We go to the pool, and Herself swims off down the deep end right into the wave machine. All those hours in the pool with her grandmother have paid off. “She’s a mermaid,” her little friend shouts as we all float down the lazy river, my girl leading the way. She smiles complacently, taking this as her due; I could burst with pride at her swimming skills. I do not think about telling her to be careful, slow down. I half-heartedly call at her to not go deep, she turns and grins, spitting out a faceful of water, unbothered.

We go to the water slide tunnel thing. I hate them, but pretend huge excitement. We go down together once, then I spend the next half hour sitting in a chair, watching her go down, and down, and down again. “This is amaaaaazing,” she screams. I am not checking emails, chasing replies, thinking of deadlines.

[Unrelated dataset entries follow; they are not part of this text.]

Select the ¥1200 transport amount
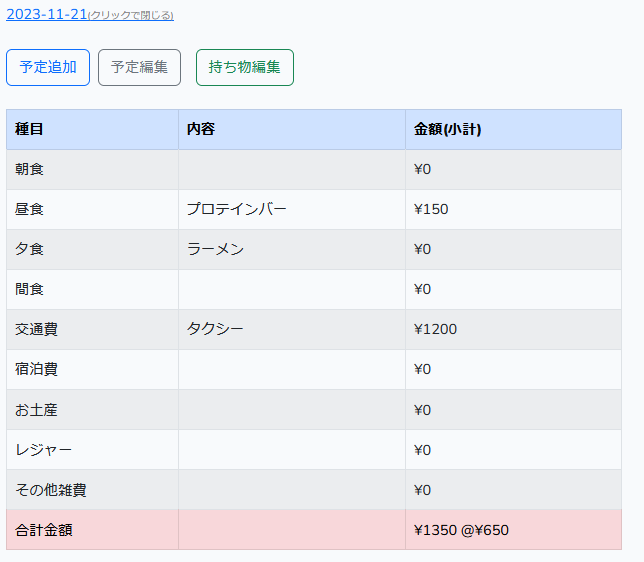 pyautogui.click(x=435, y=329)
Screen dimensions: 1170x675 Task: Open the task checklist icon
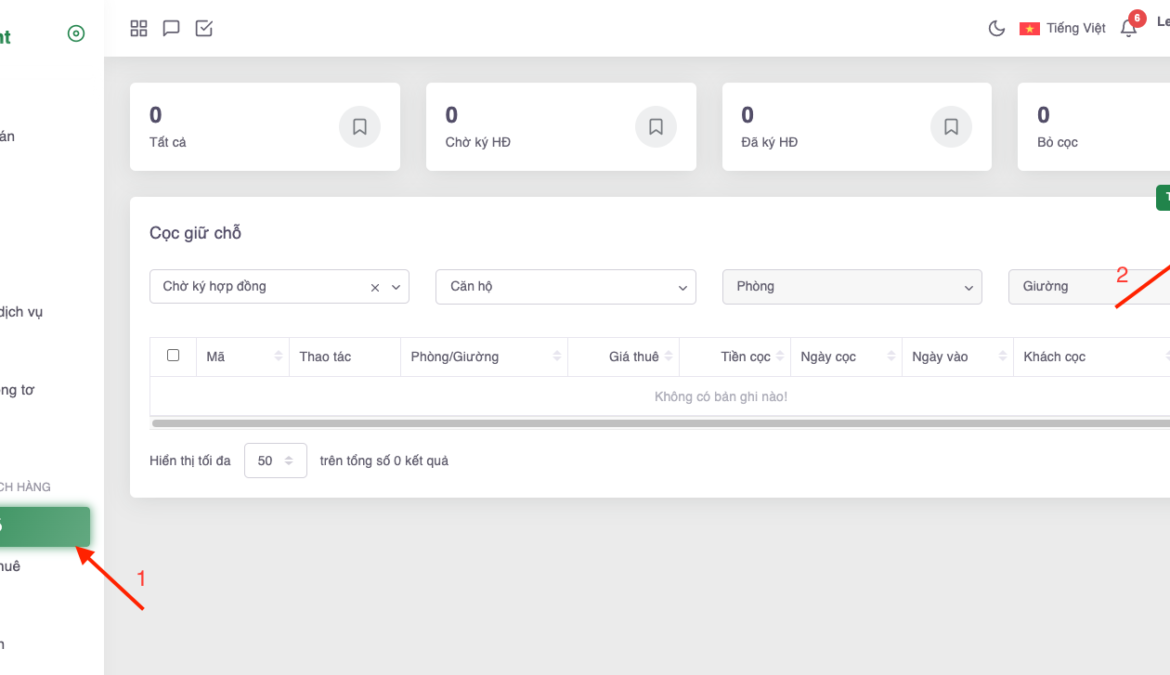click(x=204, y=28)
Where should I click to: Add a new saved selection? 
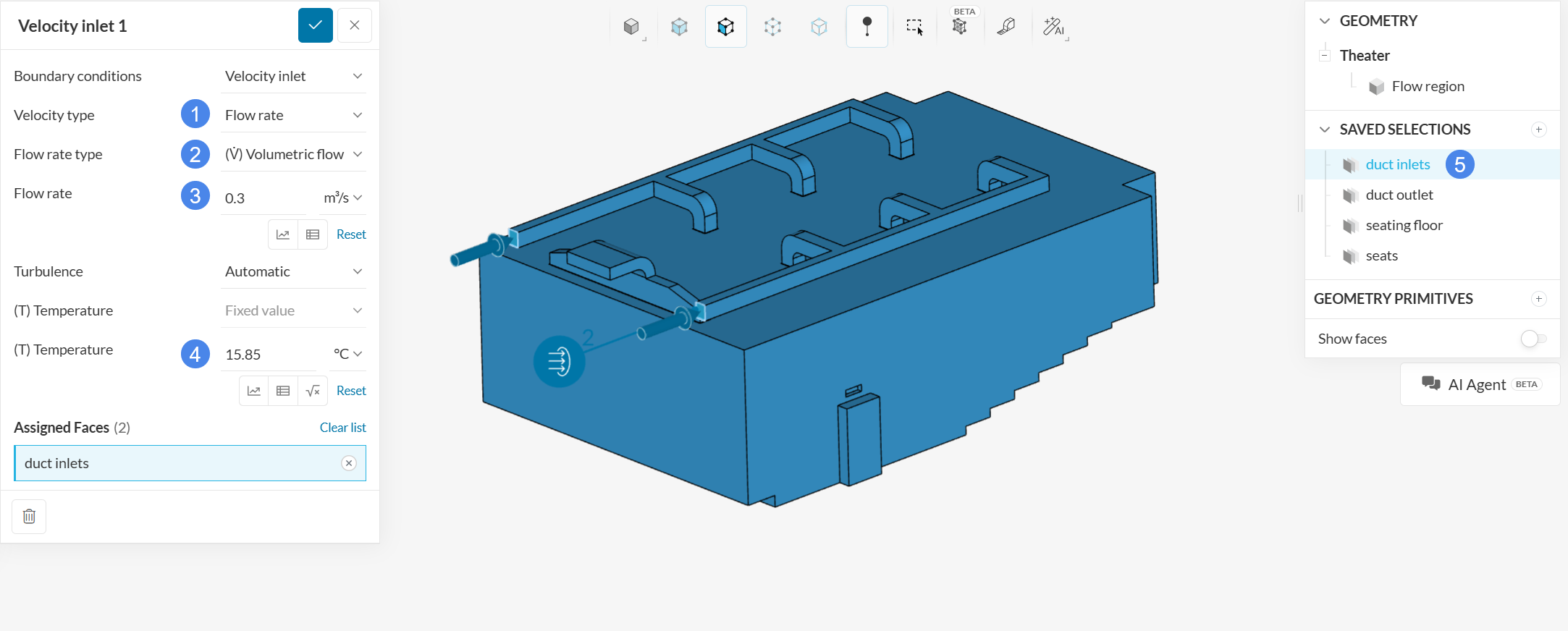1538,130
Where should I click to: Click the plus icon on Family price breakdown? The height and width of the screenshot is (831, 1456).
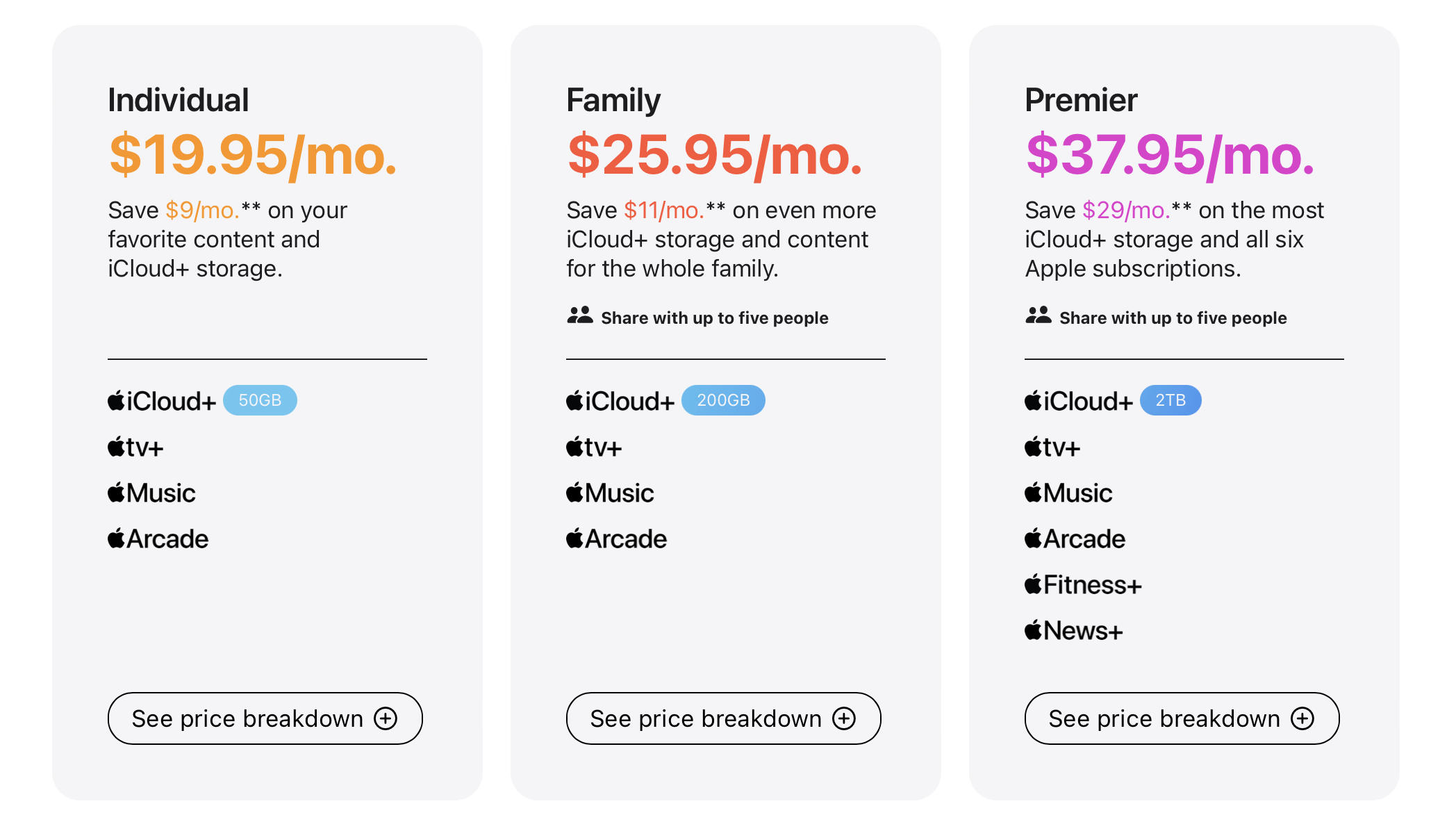[x=845, y=718]
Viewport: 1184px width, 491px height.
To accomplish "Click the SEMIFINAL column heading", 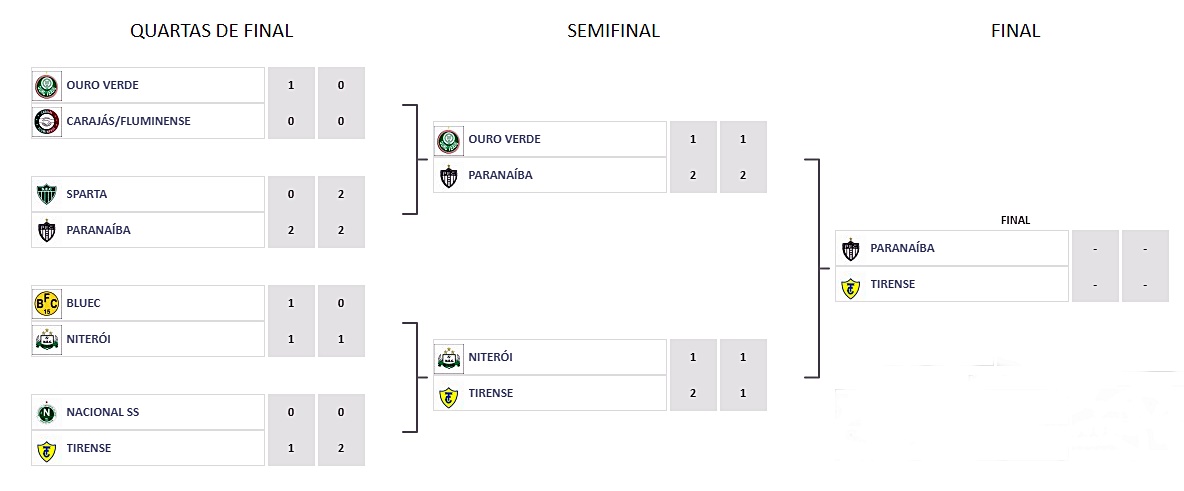I will pos(613,31).
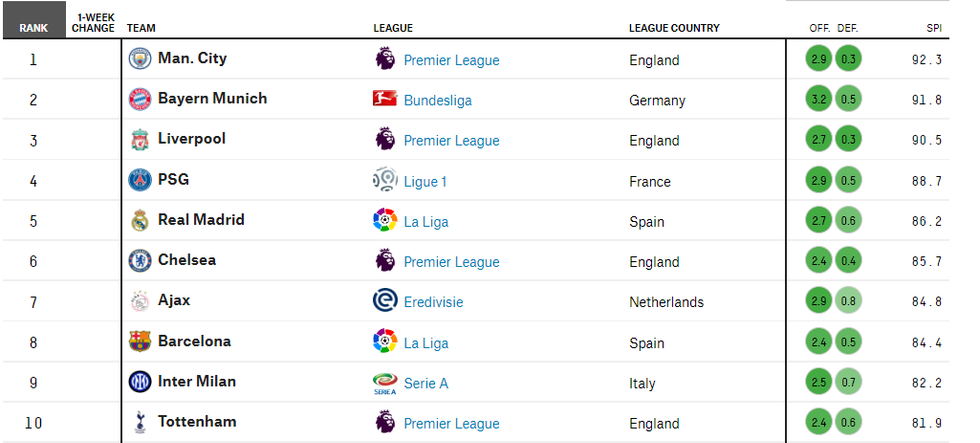Image resolution: width=980 pixels, height=443 pixels.
Task: Sort by the LEAGUE COUNTRY header
Action: click(674, 28)
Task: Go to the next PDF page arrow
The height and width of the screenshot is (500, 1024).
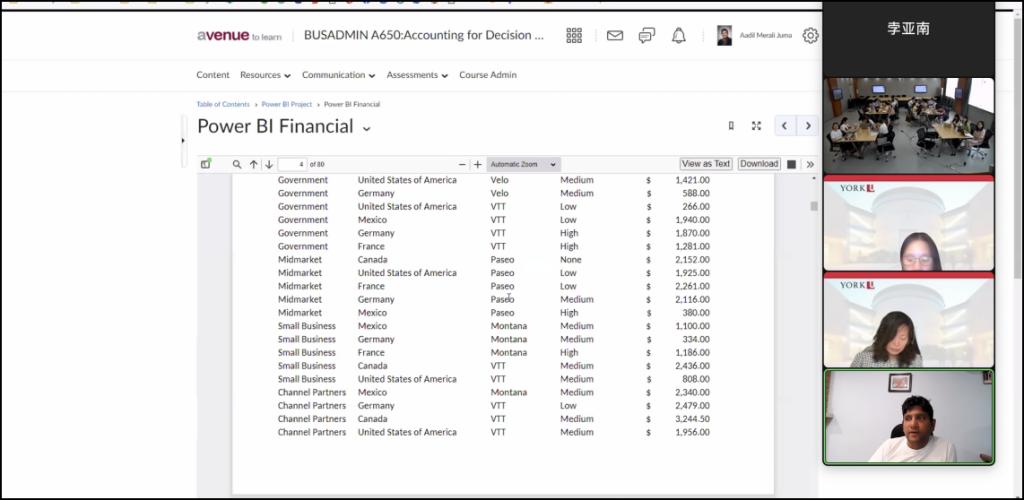Action: (x=269, y=164)
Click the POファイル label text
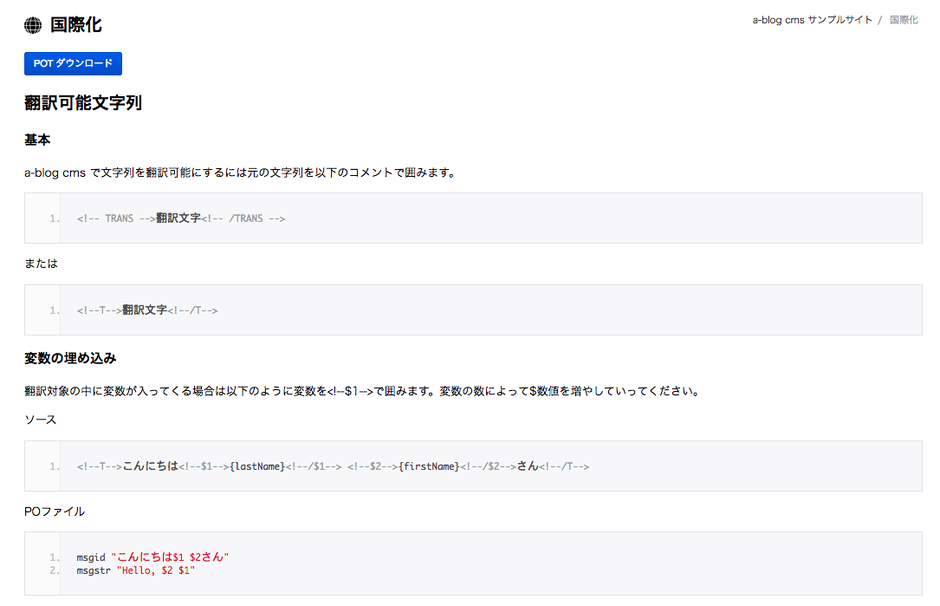Image resolution: width=940 pixels, height=606 pixels. (54, 511)
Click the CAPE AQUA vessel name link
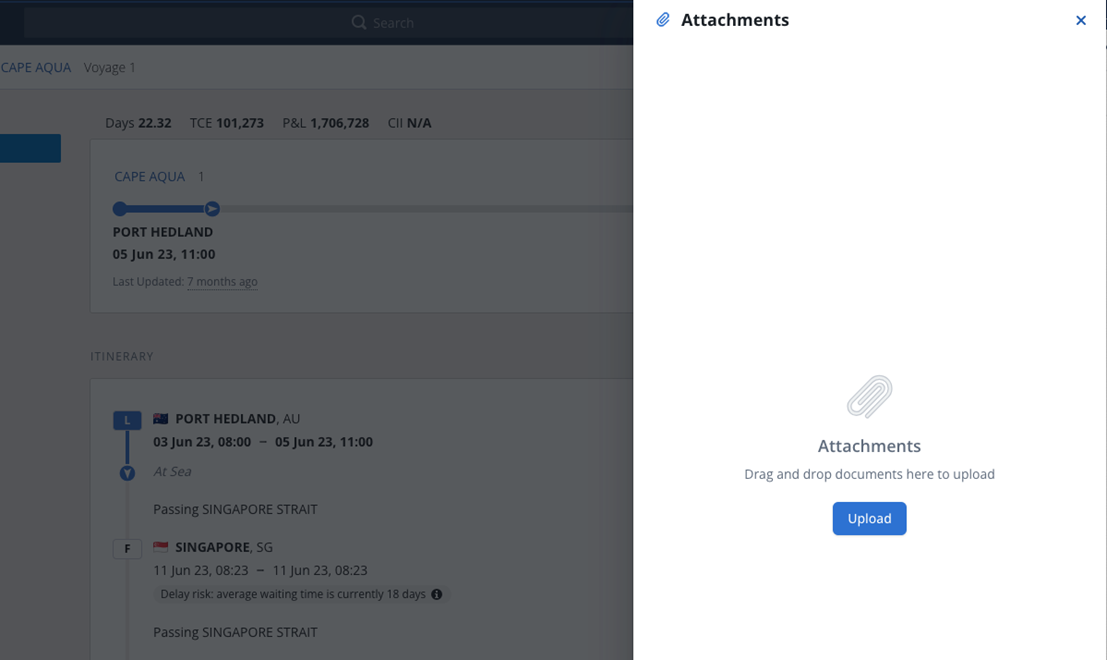 pos(149,176)
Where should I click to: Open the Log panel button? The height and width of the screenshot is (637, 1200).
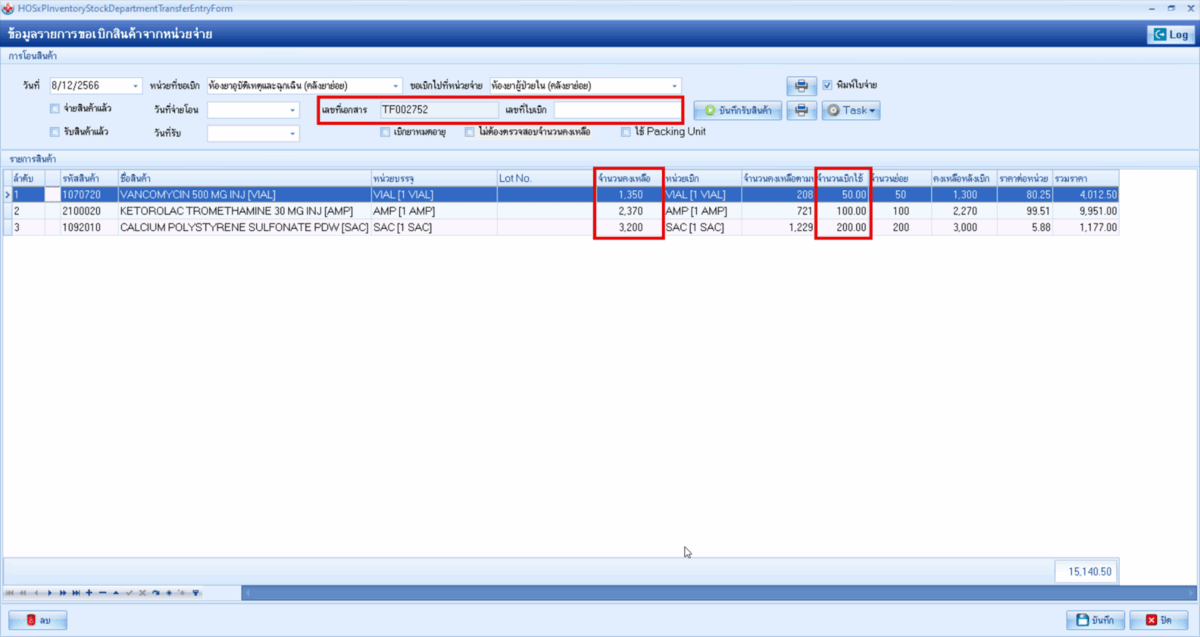tap(1170, 35)
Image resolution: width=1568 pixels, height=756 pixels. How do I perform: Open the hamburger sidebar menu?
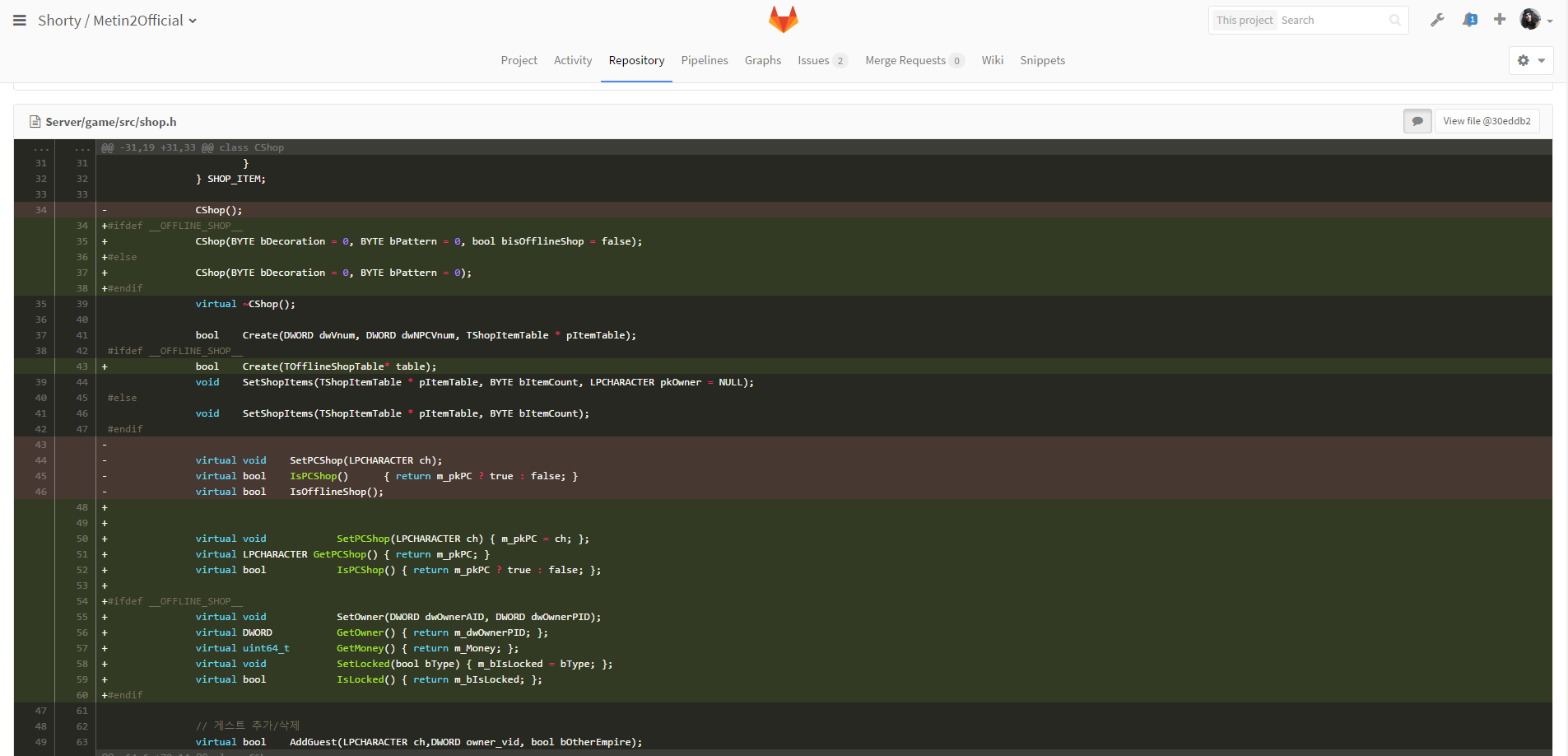click(20, 21)
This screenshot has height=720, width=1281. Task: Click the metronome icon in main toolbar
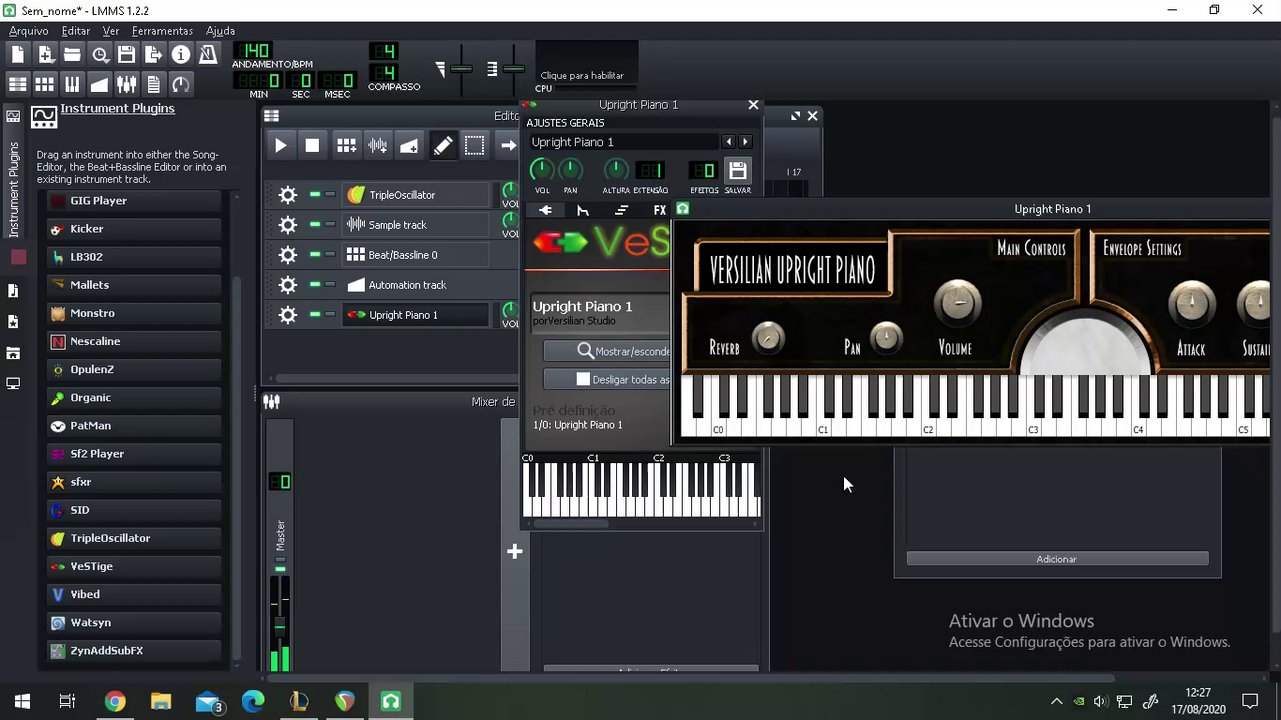point(208,55)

We rent a bike and a trailer, and go on a fairy hunt, just the two of us; speeding down hills, hunting clues, chatting as we cycle through the woods in the sun.

We stay in the pool until nine o’clock. I take the older two for a last bike spin around the lake on our last night. “You’re not doing a very good job,” they shout as we struggle uphill, and then we all scream as we fly downwards.

Usually, you return from a holiday with children needing a holiday yourself. We were there for two nights, one full day. It felt like a week.